## Work required
Write out exactly, excluding pictures, the lines from the one containing "Task: Expand Show more details link" through the end of the data, both included.

## Dataset

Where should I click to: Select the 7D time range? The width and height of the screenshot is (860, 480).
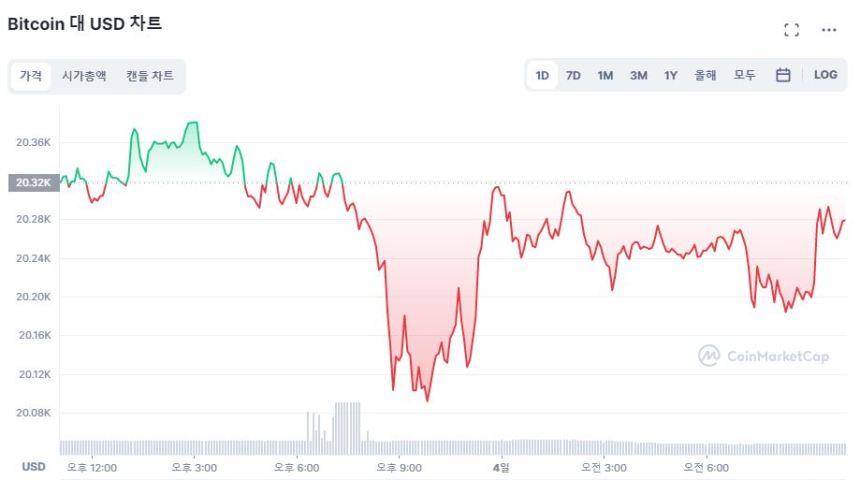pos(573,75)
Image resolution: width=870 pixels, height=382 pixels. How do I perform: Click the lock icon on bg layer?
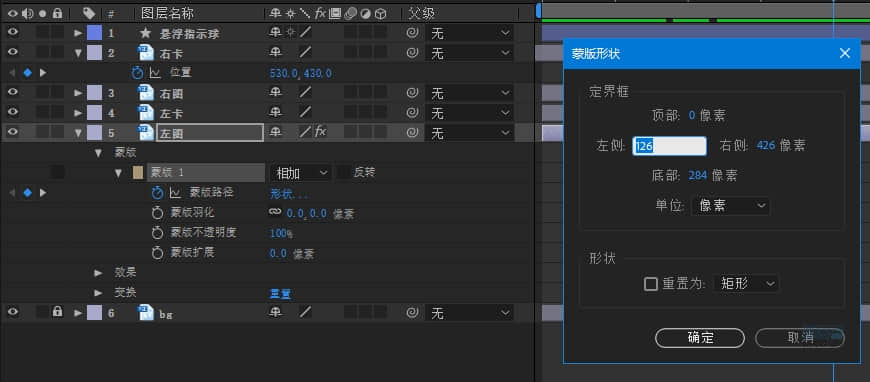coord(57,313)
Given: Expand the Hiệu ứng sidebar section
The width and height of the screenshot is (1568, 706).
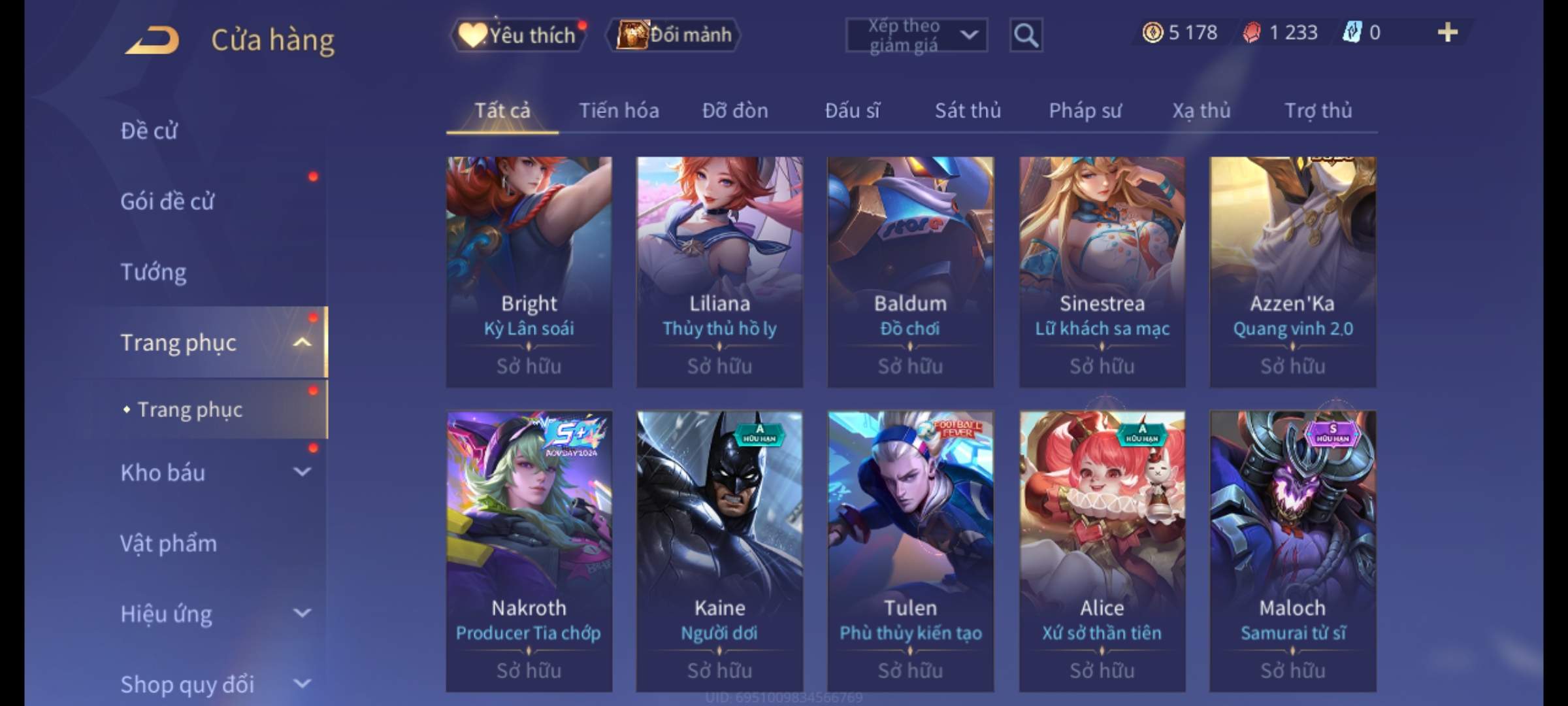Looking at the screenshot, I should tap(302, 613).
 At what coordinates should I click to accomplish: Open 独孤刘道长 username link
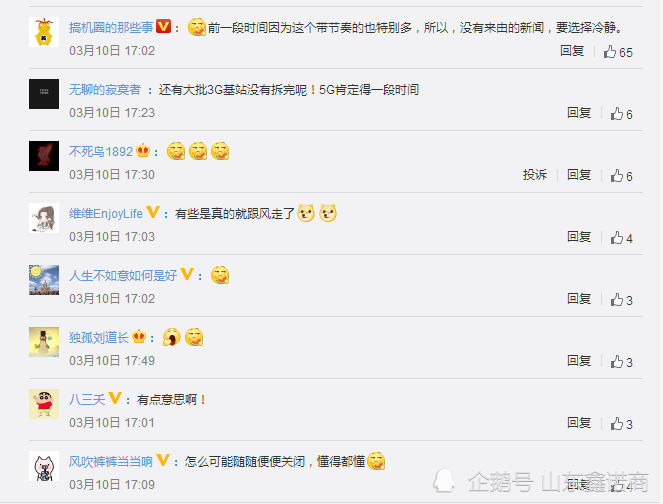[99, 337]
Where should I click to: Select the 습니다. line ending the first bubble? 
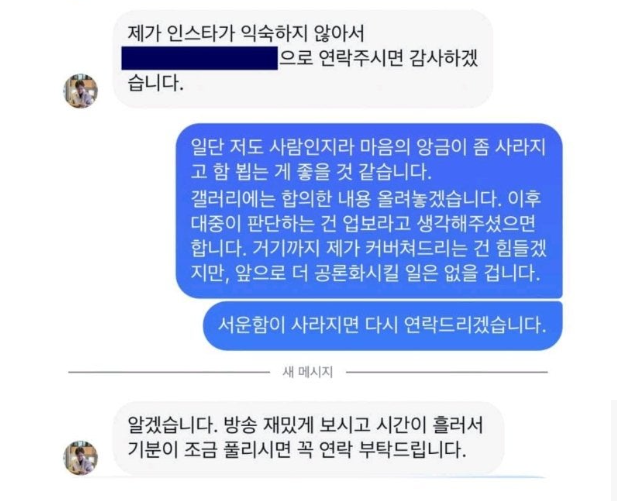(155, 83)
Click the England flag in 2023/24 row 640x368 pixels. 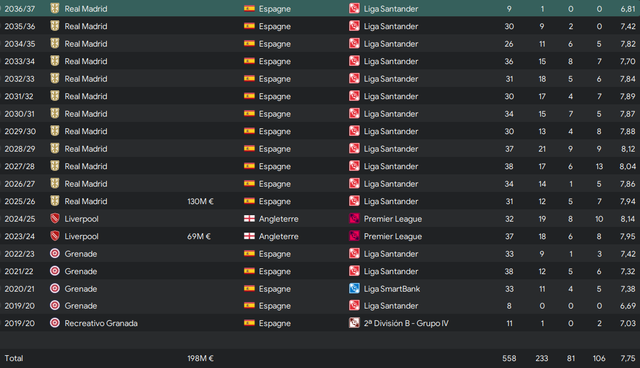tap(249, 236)
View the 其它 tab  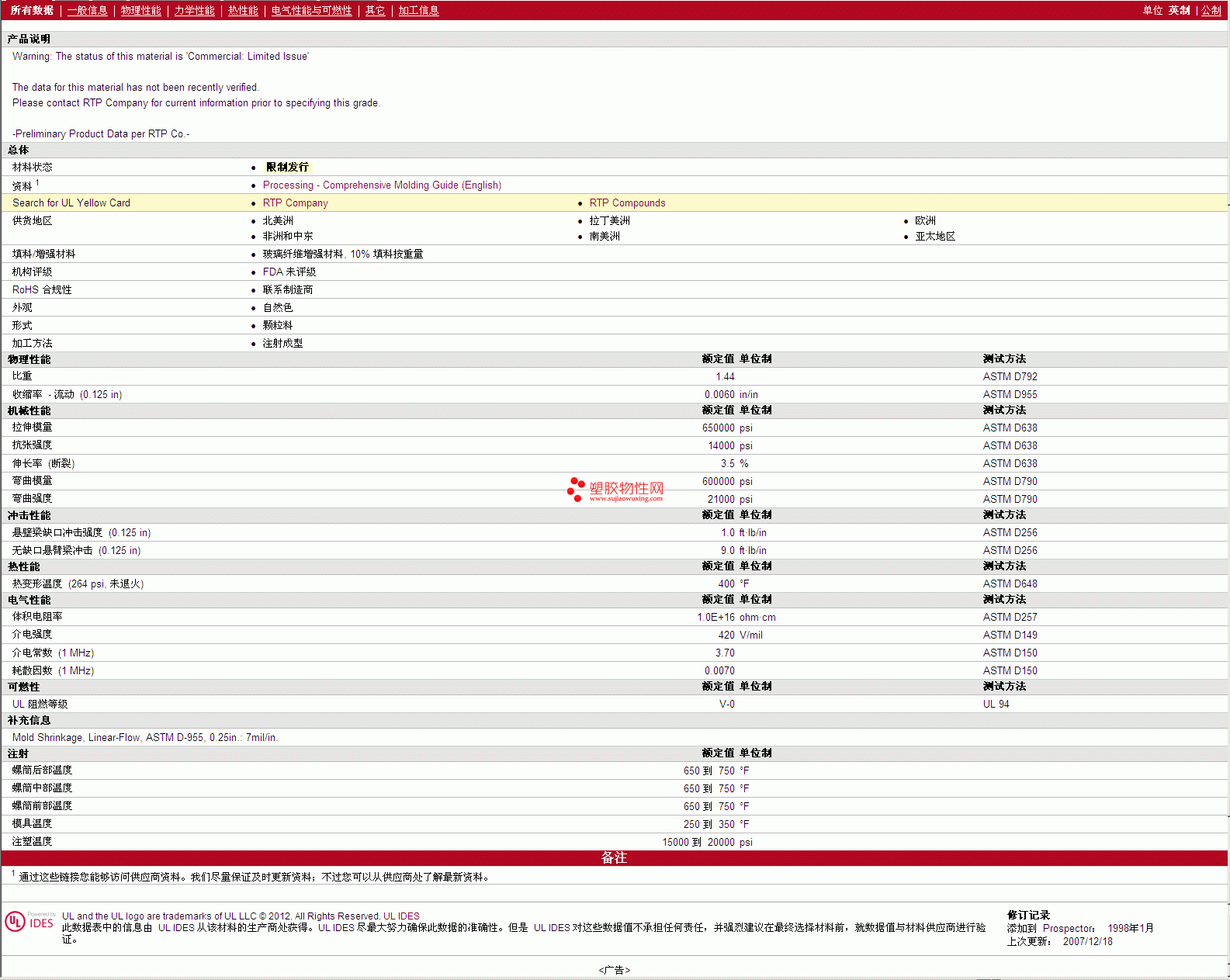pyautogui.click(x=375, y=11)
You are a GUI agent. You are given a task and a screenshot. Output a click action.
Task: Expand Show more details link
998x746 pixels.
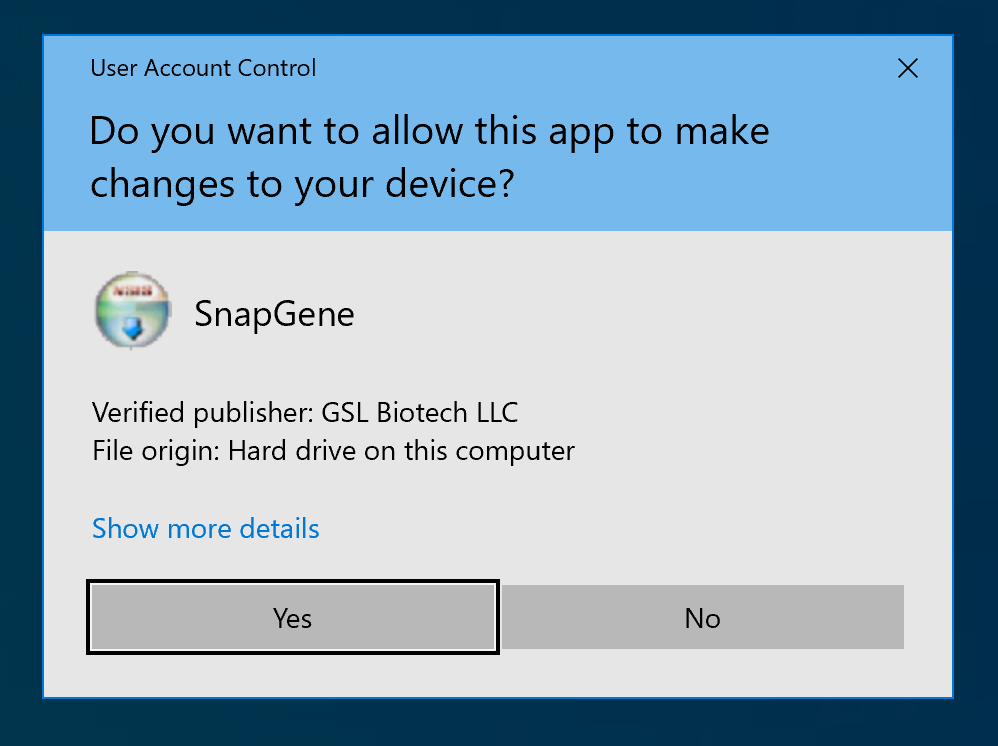tap(205, 528)
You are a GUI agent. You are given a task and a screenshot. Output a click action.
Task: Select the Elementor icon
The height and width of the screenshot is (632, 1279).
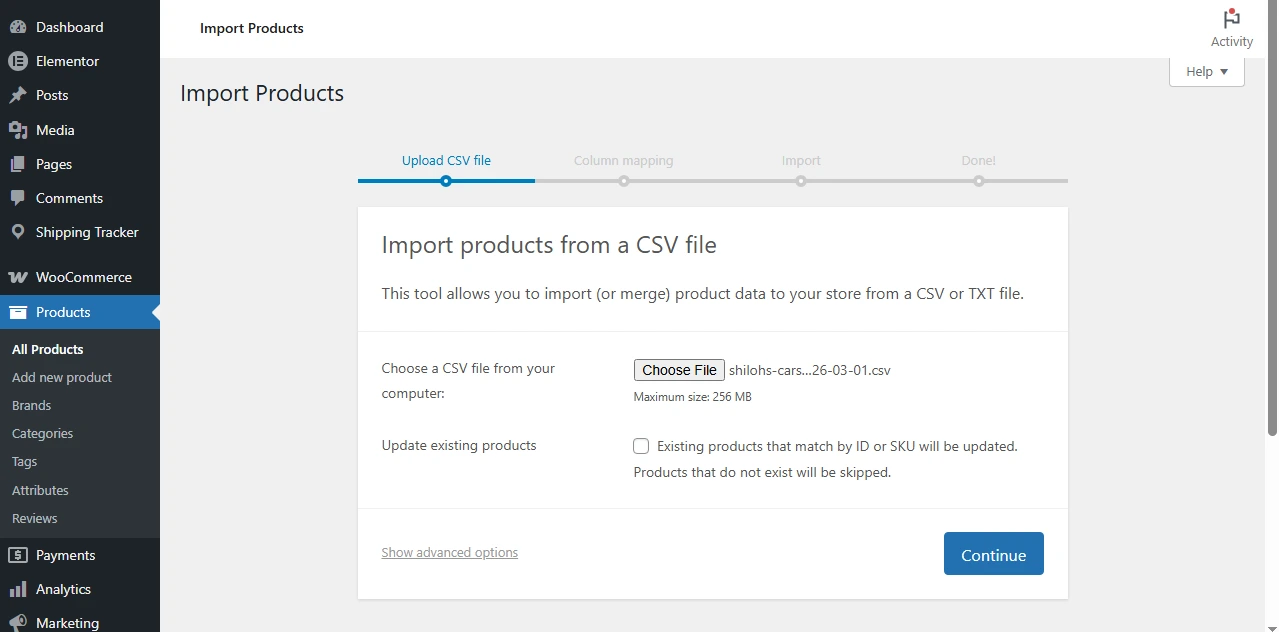tap(20, 61)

## Result
Task: Expand Show more details link
998x746 pixels.
tap(205, 528)
You are a GUI agent. You are given a task and a screenshot. Output a click action.
Task: Select the Elementor icon
The height and width of the screenshot is (632, 1279).
tap(20, 61)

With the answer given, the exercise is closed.